1. **Select target**: Pick random node from member list
2. **Prepare message**: Collect recent events and member updates
3. **Send ping**: UDP datagram with gossip payload
4. **Wait for ack**: Timeout after 500ms (configurable)
5. **Merge information**: Update local member list with received data
6. **Detect failures**: Check for nodes that haven't responded

### Information Spread Speed

With **N nodes** and **gossip interval T**:

- **1 node** knows: T seconds (initial)
- **2 nodes** know: 2T seconds (1st gossip)
- **4 nodes** know: 3T seconds (2nd gossip)
- **8 nodes** know: 4T seconds (3rd gossip)
- **N nodes** know: (log₂ N) × T seconds

**Example**: 1000-node cluster, 1-second interval:
- Full propagation: ~10 seconds (log₂ 1000 ≈ 10)

## Advanced Features

### Incarnation Numbers

Each node maintains an **incarnation counter** to handle:

**Problem**: Node A suspects Node B is failed, but B is actually alive.

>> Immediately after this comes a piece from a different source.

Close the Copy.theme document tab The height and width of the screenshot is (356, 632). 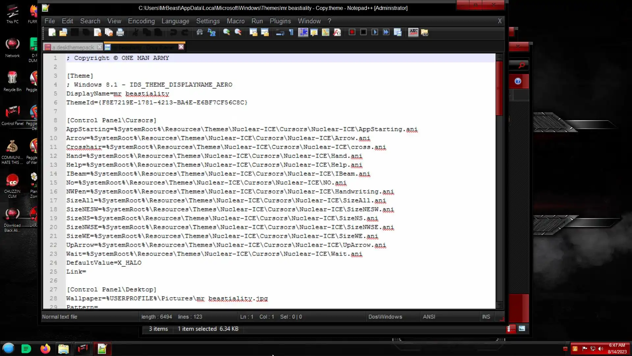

**Solution**: B increments its incarnation number and gossips "I'm alive with incarnation N+1". This overrides stale failure suspicion.

```rust
// Node B refutes failure suspicion
if cluster.is_suspected() {
    cluster.increment_incarnation();
    cluster.broadcast_alive();
}
```

### Anti-Entropy

Periodically, nodes perform **full state synchronization** to:
- Fix inconsistencies from packet loss
- Recover from network partitions
- Ensure eventual consistency

```rust
// Every 10 gossip cycles, do full sync with random node
if cycle_count % 10 == 0 {
    let peer = select_random_node();
    let full_state = get_all_members();
    peer.sync(full_state).await?;
}
```

### Partition Detection

SWIM can detect **network partitions**:

```
Before partition:            After partition:
     Cluster                     Cluster A  |  Cluster B
        │                            │      |      │
  ┌─────┼─────┐                ┌─────┼─────┐|┌─────┼─────┐
  A     B     C                A     B      ||     C     D
  │     │     │                │     │      ||     │     │
  └─────┼─────┘                └─────┘      |└─────┘     
        D                                   |
                                         SPLIT!
```

**Detection**: Nodes in partition A can't reach nodes in partition B after multiple indirect probes.

**Handling**:
- Each partition continues operating independently
- When partition heals, gossip merges the views
- Application must handle split-brain scenarios

## Configuration

### Tuning Gossip Parameters

```rust
use rpcnet::cluster::ClusterConfig;
use std::time::Duration;

let config = ClusterConfig::default()
    .with_bind_addr("0.0.0.0:7946".parse()?)
    .with_gossip_interval(Duration::from_secs(1))      // How often to gossip
    .with_probe_timeout(Duration::from_millis(500))    // Ping timeout
    .with_indirect_probes(3)                           // How many indirect probes
    .with_suspicion_timeout(Duration::from_secs(5))    // Suspect → Failed timeout
    .with_gossip_fanout(3);                            // How many nodes to gossip to

cluster = ClusterMembership::new(config).await?;
```

### Tuning Guidelines

**Small clusters** (< 10 nodes):
- Longer intervals (2-3 seconds)
- Faster timeouts (200ms)
- Lower fanout (1-2 nodes)

**Medium clusters** (10-100 nodes):
- Default settings (1 second, 500ms, 3 fanout)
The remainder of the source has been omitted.